Stated problem A | Give the rows as a numbered list, starting at the line that has "This screenshot has height=1325, width=1384." and ending after the line that has "I will coord(532,144).", with blank lines left out.

Supplied passage |
* * * * * * * * *

APATHY—HOW frequently one hears this word used these days; I sometimes wonder if it is always used correctly, and do we really know
what the word means. According to my dictionary it means 'want of emotion' or 'indifference', which in turn means 'unconcern' or 'apathy'.
Having explained the meaning of the word 'apathy' I make no excuses or apologies for using it to describe what I feel is the state of mind of a
big percentage of our boys, and a smaller percentage of our staff.
Now that statement alone should be enough to astir some sort of emotion in every reader, at least I hope it has, because I am now going to give
some instances of what I consider show complete APATHY on our parts.
Every Saturday there is at least one football match on top field, sometimes if both School teams and the Old Boys are playing, there are three
matches, but how many boys are interested enough to go up and cheer their team, or even go up? Very, very few, in fact I have heard Mr.
Stackwood and Mr. Whitbread say they have spent the afternoon alone on the touchline if it has been particularly cold or wet. That in itself is
bad enough, but worse still is the fact that Mr. Whitbread has to go around and more or less plead with boys who are reasonably good at the
game to turn out and play! Can today's teenagers wonder why some of us 'old 'uns' like to talk about 'when we were young'!
Now for another instance. On Saturday, 6th February, 1960, Mr. Newton, at no mean expense of time and energy, arranged a COUNTY table
tennis match between Hertfordshire and Buckinghamshire to be played in the gymnasium. I arrived about five minutes past seven, ready to
apologize for being late, and expecting to squeeze myself into a corner somewhere, but what did I find, of the 200 chairs set out 190 were
empty; and of those occupied five were players! I just could not believe my eyes, and instead of apologizing for my lateness I could only
commiserate (express pity) with Mr. Newton. I stayed until 10 o'clock and watched nine excellent matches, and during that time a total of ten
boys 'looked in' and eventually went out again. Excluding Mr. Newton, there was one other member of staff present with myself.
I have instanced this table-tennis match to show that this 'apathy' is not only rife at our school, but also with the general public, because as we
are all aware, there are many table-tennis teams in the Hertford area, but in addition to the Secretary and Treasurer of the League only two
members of the public from Hertford attended, the others, who eventually turned up, came from Buckinghamshire and St Albans, This, of
Course is, is no excuse for our inability to support an event put on for our benefit.

* * * * * * * * *

Data rows |
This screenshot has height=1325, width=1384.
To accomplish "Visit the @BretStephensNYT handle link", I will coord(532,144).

* * * * * * * * *

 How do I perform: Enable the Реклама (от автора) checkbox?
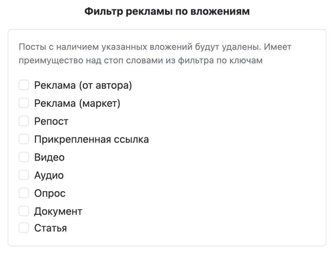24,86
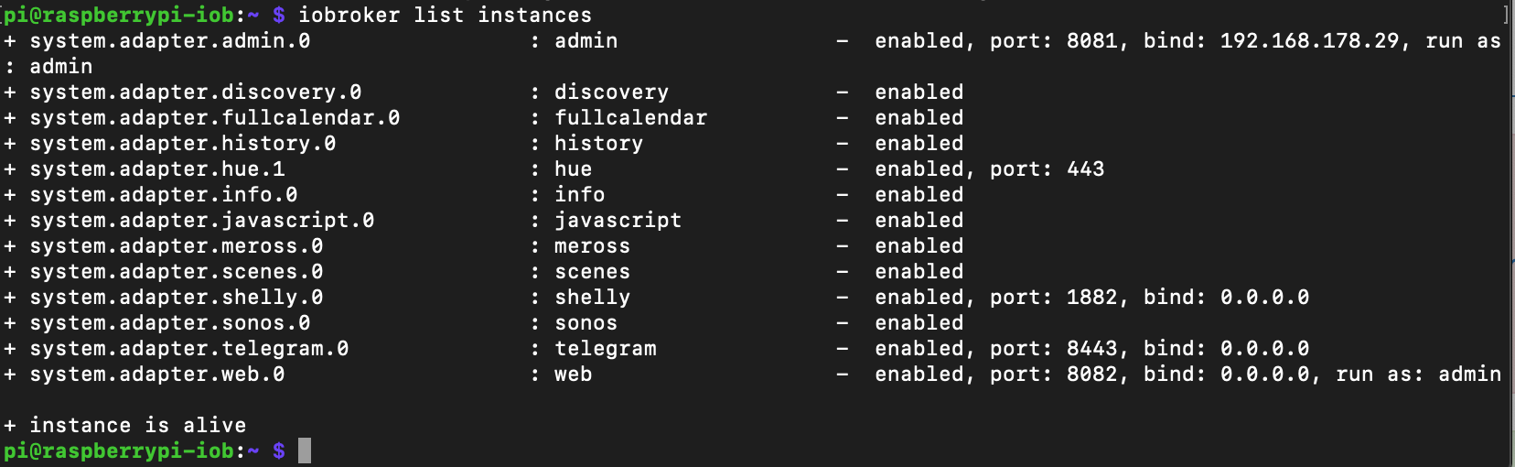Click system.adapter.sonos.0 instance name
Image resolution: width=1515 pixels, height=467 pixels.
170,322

* * * * * * * * *

Stated problem B | Carry the piece on school apathy forward from its last sentence.

Reply A |
1. This screenshot has height=1325, width=1384.
2. To accomplish "Visit the @BretStephensNYT handle link", I will coord(532,144).

Reply B |
How many of you take the trouble to go down to the gymnasium when one of our two teams is playing at home?
Now ask yourselves another question, how many of you watch the television every night or attend every film show that is shown. My
conservative estimate is 95 per cent. And there 1 think is the root of the trouble, 'canned' entertainment is making some of us a lazy lot of
no-goods. There are far too many people who want as much as possible for as little effort as possible. I feel bound to say that too much
entertainment is provided by too few people, and that those who should do the running around are those who are content to sit on their bottoms.
I am well aware that quite a number of my readers will think these accusations do not apply to them, and I am quite sure they don't, and so to
cover all feelings I would say, 'if the cap fits, wear it', and if it does fit then for heaven's sake change the cap as soon as possible, and if you
must have corns, let them be on your feet.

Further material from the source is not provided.